**Stated problem**: Copy the listing below, changing "Select" to "Choose" wherever it occurs and keeping everything else the same. Leave the pictures out.

━━━━━ Records supplied

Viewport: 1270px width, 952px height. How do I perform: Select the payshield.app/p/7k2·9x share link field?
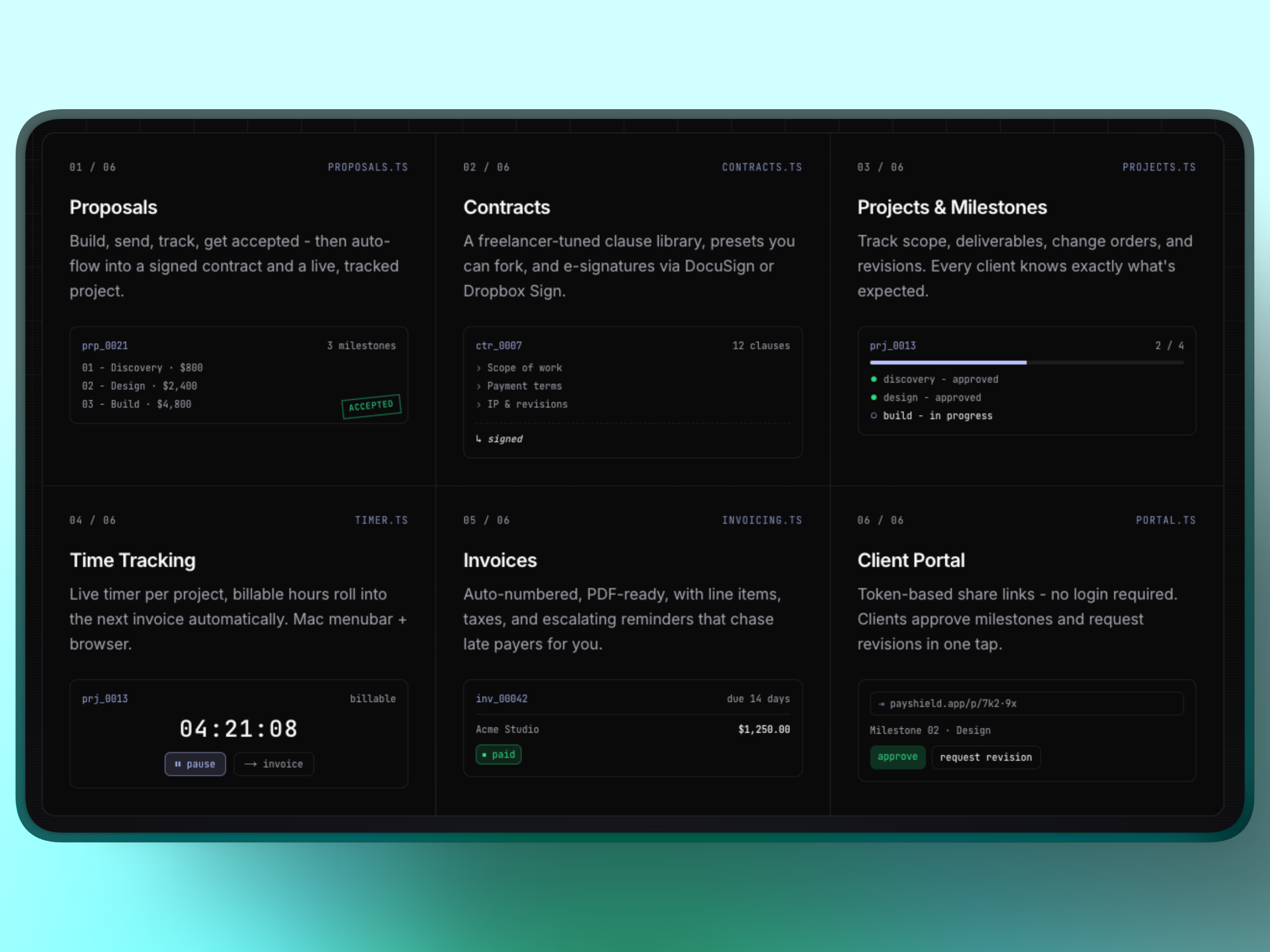coord(1026,703)
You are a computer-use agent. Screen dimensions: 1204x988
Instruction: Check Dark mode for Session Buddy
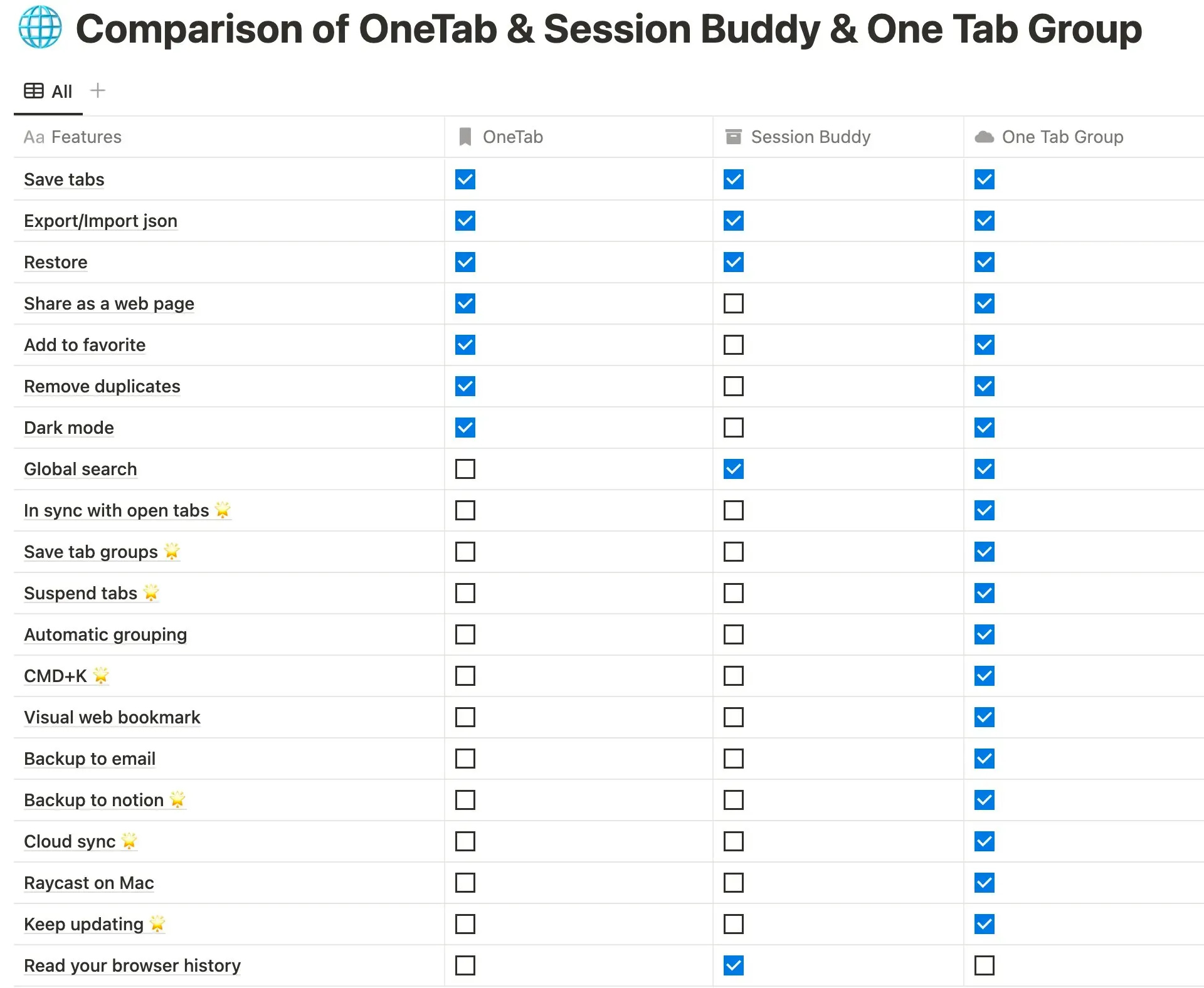coord(733,428)
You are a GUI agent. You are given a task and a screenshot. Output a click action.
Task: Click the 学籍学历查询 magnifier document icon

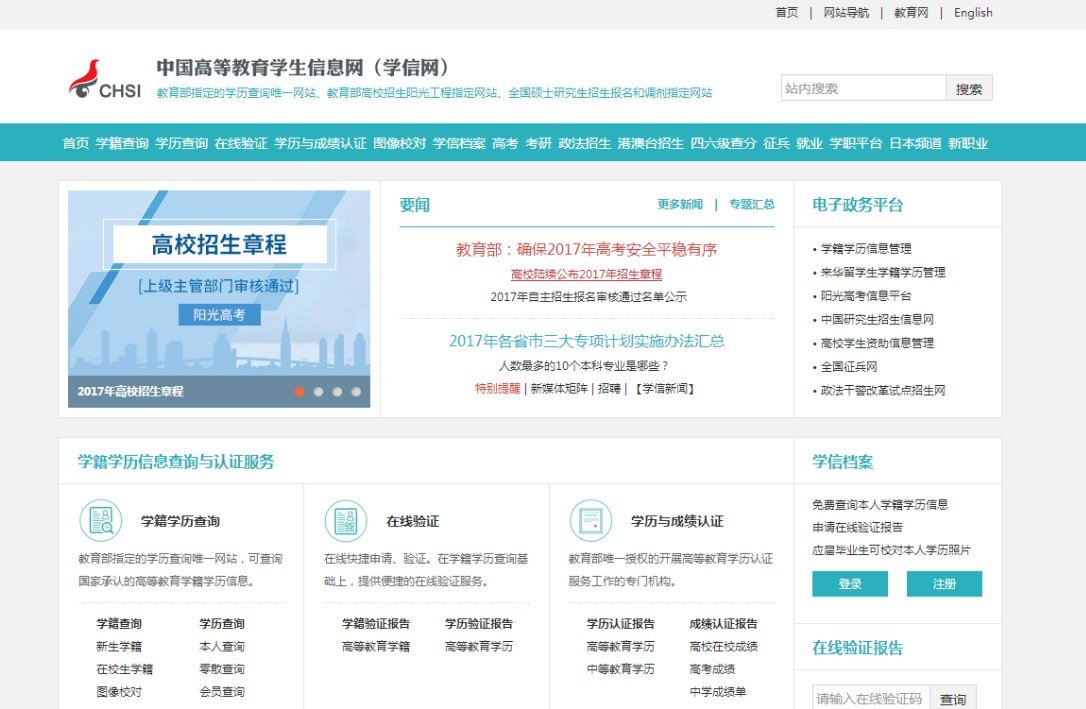101,521
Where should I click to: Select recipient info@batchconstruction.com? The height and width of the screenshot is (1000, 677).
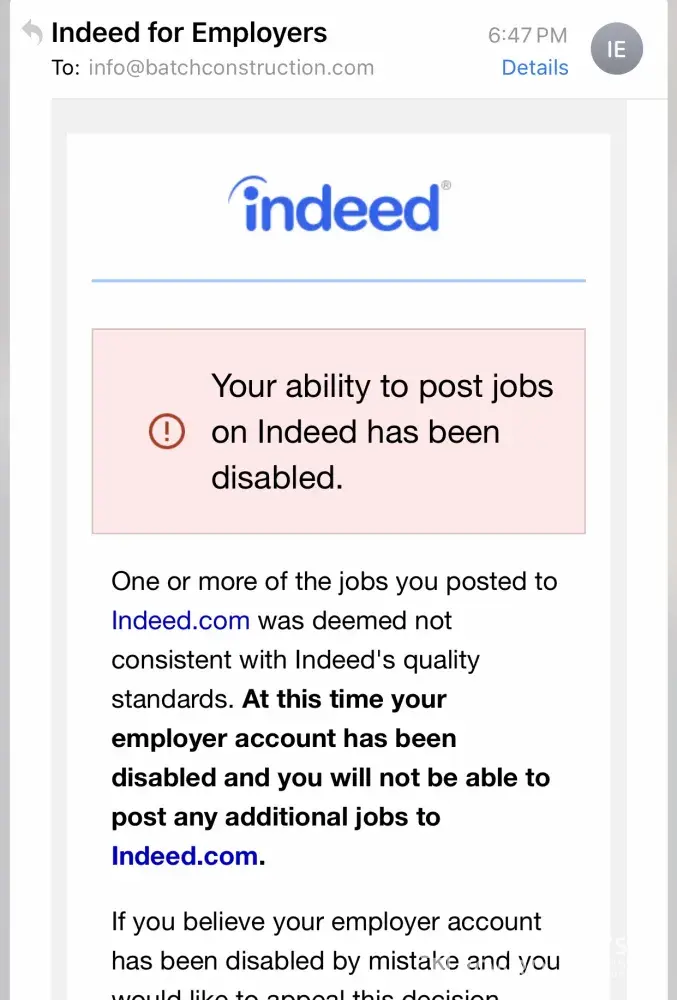tap(231, 68)
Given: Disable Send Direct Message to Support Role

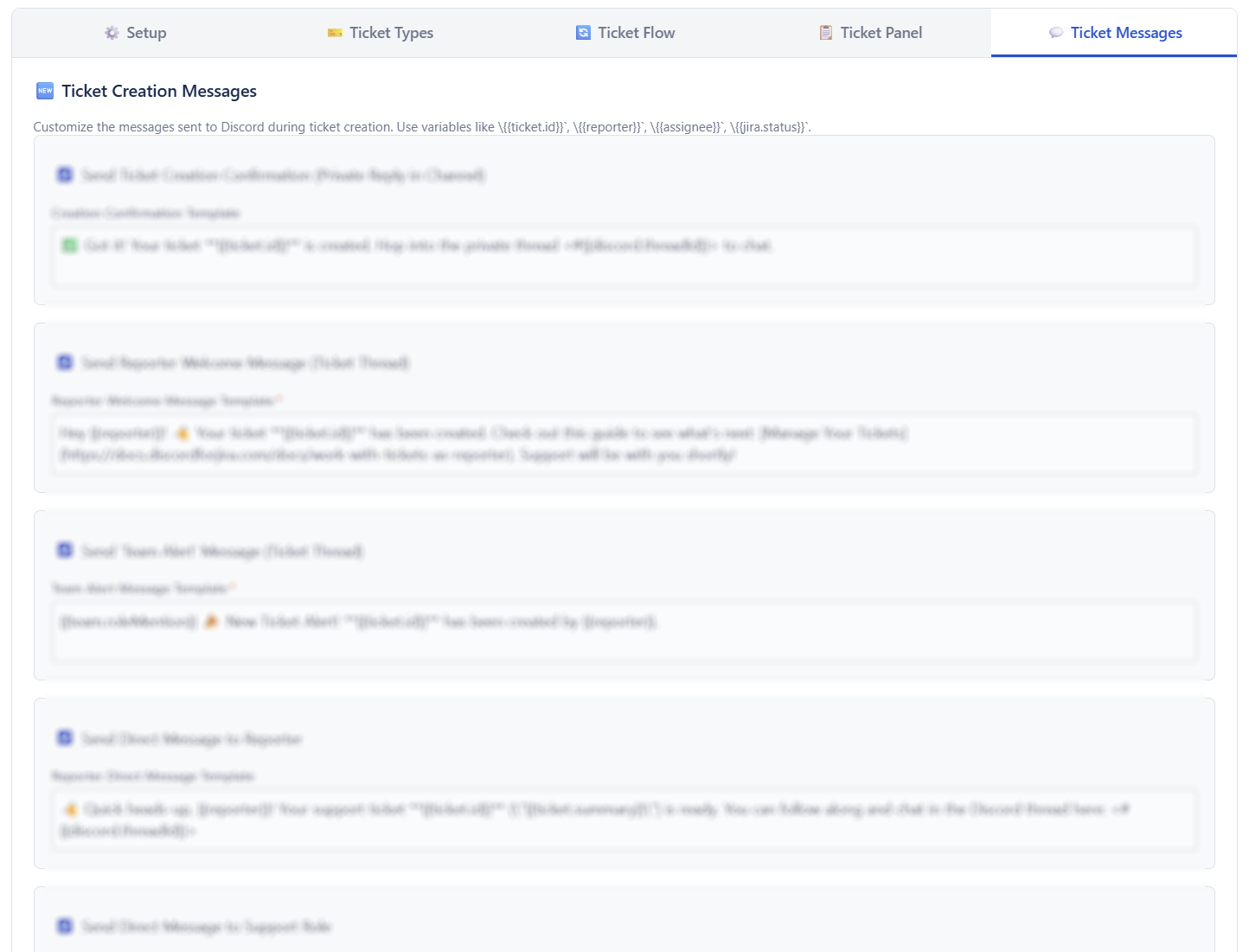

━━━━━━━━━━

**Response to this task**:
Viewport: 1270px width, 952px height. How do I perform: Choose the payshield.app/p/7k2·9x share link field?
coord(1026,703)
You are a computer-use agent. Screen dimensions: 1204x988
Instruction: Check Dark mode for Session Buddy
coord(733,428)
You are a GUI agent. You are given a task and a screenshot. Output a click action.
Task: Click the 学籍学历查询 magnifier document icon

101,521
Where should I click to: Choose recipient info@batchconstruction.com? The height and width of the screenshot is (1000, 677).
tap(231, 68)
Given: Disable Send Direct Message to Support Role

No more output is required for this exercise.